**TEXT SECTION:**
● ● ● ● ●

Nell Bernstein is being honored as a Champion of Change for her dedication to the well-being of children of incarcerated parents.
When I learned that the White House would be holding an event focused on the needs of children of incarcerated parents, I had to catch my breath. Ten years ago, when I wrote my book on the subject, All Alone in the World: Children of the Incarcerated, I could not even have imagined such a convening. Numerous as they were, these children were almost entirely overlooked by the multiple systems that take charge of their lives once a parent is incarcerated. As I researched the book, talking to children and their families across the country, I met a group of visionaries – dedicated advocates who were doing all they could to make sure that these children were not overlooked. When I learned that I would be joining many of these, my personal heroes – Liz Gaynes and Emani Davis at the Osborne Association in New York; Carol Burton at Centerforce in California; Dee Ann Newell at Arkansas Voices for the Children Left Behind and others whose passion and dedication has led the way for these children to be seen and heard – I thought I might be dreaming.
Today, roughly 1.7 million children have a parent or parents in prison, and 2.4 million have a parent in either jail or prison. One in ten American children has a parent under criminal justice supervision – in jail, prison, on probation or parole – on any given day. Despite these astonishing numbers, these children are only now beginning to be recognize and their needs addressed.
For the past ten years, I have worked as the coordinator of the San Francisco Children of Incarcerated Parents Partnership (SFCIPP), a coalition of service providers, representatives of government bodies, advocates and others convened by the Zellerbach Family Foundation. Together we developed and advocate for a Bill of Rights for Children of Incarcerated Parents. We are joined in this work by others all across the country who have found in the Bill of Rights a banner under which they and the children could gather and make their voices heard. Together, SFCIPP has worked towards and achieved goals such as a police protocol that keeps children safe and acknowledged when a parent is arrested; the One Family Initiative, which has made the San Francisco County Jail one of the first in the country to have a written policy giving children the opportunity for meaningful contact visits with their parents, rather than struggling to reach them through glass on a scratchy telephone; and Project WHAT, which supports teenagers and young adults who have experienced parental incarceration in speaking to audiences across the country on their own behalf in order to inform the policies and practices that affect them, and in developing training curricula for teachers, social workers, and the various other agencies whose workers will interact with children whose parents are behind bars. Across the country, our allies are doing the same and more.

● ● ● ● ●

**INPUT DATA:**
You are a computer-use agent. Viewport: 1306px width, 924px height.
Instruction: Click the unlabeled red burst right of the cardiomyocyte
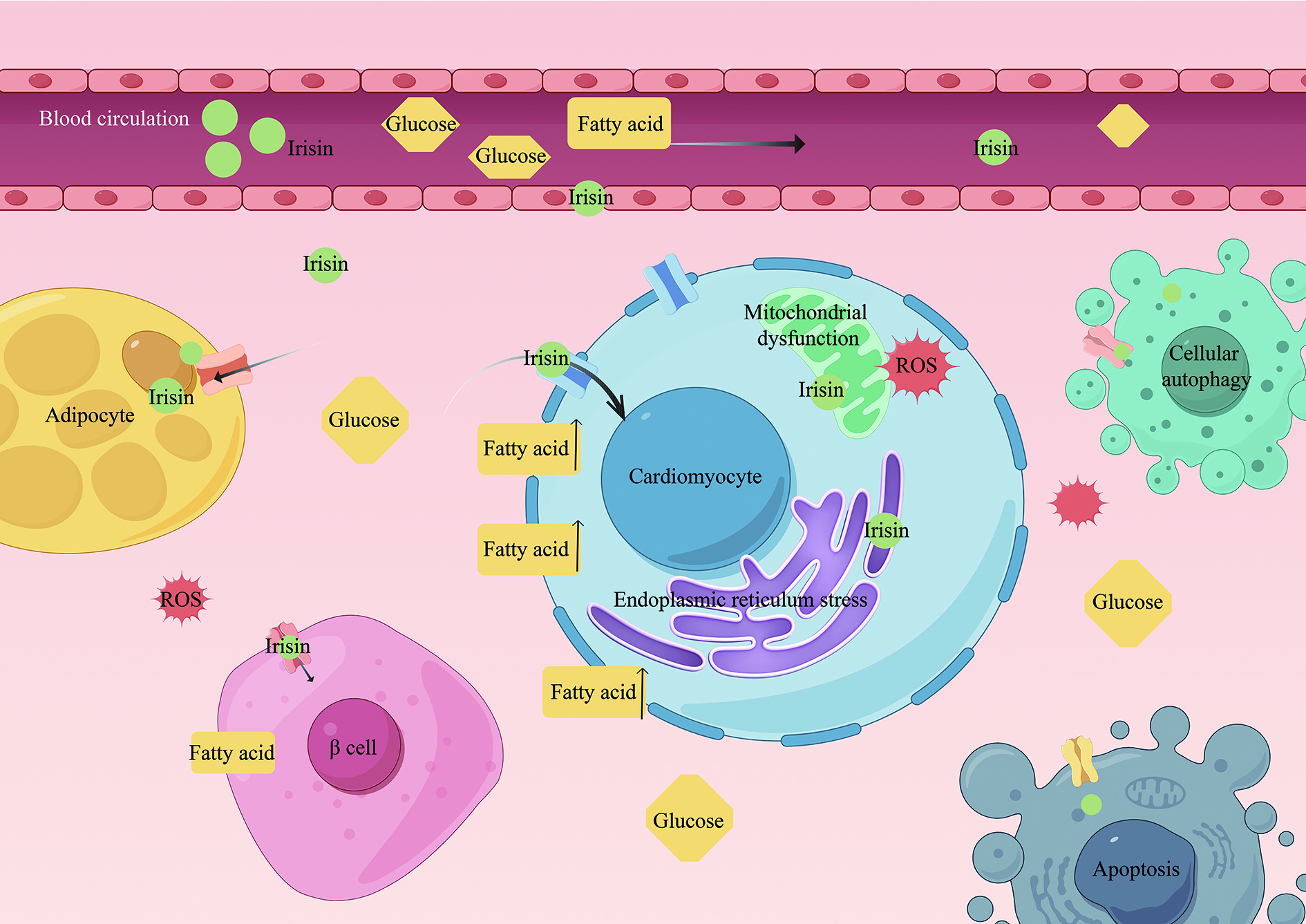pos(1077,502)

● ● ● ● ●

**ASSIGNMENT 1:**
In the text about children of incarcerated parents, which foundation convened the San Francisco Children of Incarcerated Parents Partnership?
**ASSIGNMENT 2:**
Reproduce the passage of the text about children of incarcerated parents that begins with the words "Today, roughly 1.7" and ends after the words "their needs addressed.".
**ASSIGNMENT 3:**
Carry on the text about children of incarcerated parents from its last sentence.
The data is separate material from the text about children of incarcerated parents.

**WRITTEN RESPONSE 1:**
The Zellerbach Family Foundation.

**WRITTEN RESPONSE 2:**
Today, roughly 1.7 million children have a parent or parents in prison, and 2.4 million have a parent in either jail or prison. One in ten American children has a parent under criminal justice supervision – in jail, prison, on probation or parole – on any given day. Despite these astonishing numbers, these children are only now beginning to be recognize and their needs addressed.

**WRITTEN RESPONSE 3:**
Children of prisoners have a daunting array of needs. They need a safe place to live and people to care for them in their parents’ absence, as well as everything else a parent might be expected to provide: food, clothing, medical care. But beyond these material requirements, young people themselves identify less tangible, but equally compelling, needs. They need to be told the truth about their parents’ situation. They need someone to listen without judging, so that their parents’ status need not remain a secret. They need the companionship of others who share their experience, so they can know they are not alone. They need contact with their parents—to have that relationship recognized and valued even under adverse circumstances. And—rather than being stigmatized for their parents’ actions or status—they need to be treated with respect, offered opportunity, and recognized as having potential.
For these needs to be met – these rights to be recognized – they need first and foremost to be acknowledged and heard. That the White House is creating a forum that will make this possible is a powerful sign that the nation is ready to step up and listen to a group of children whose dazzling potential demands our support.
Nell Bernstein is an author and Coordinator of the San Francisco Children of Incarcerated Parents Partnership.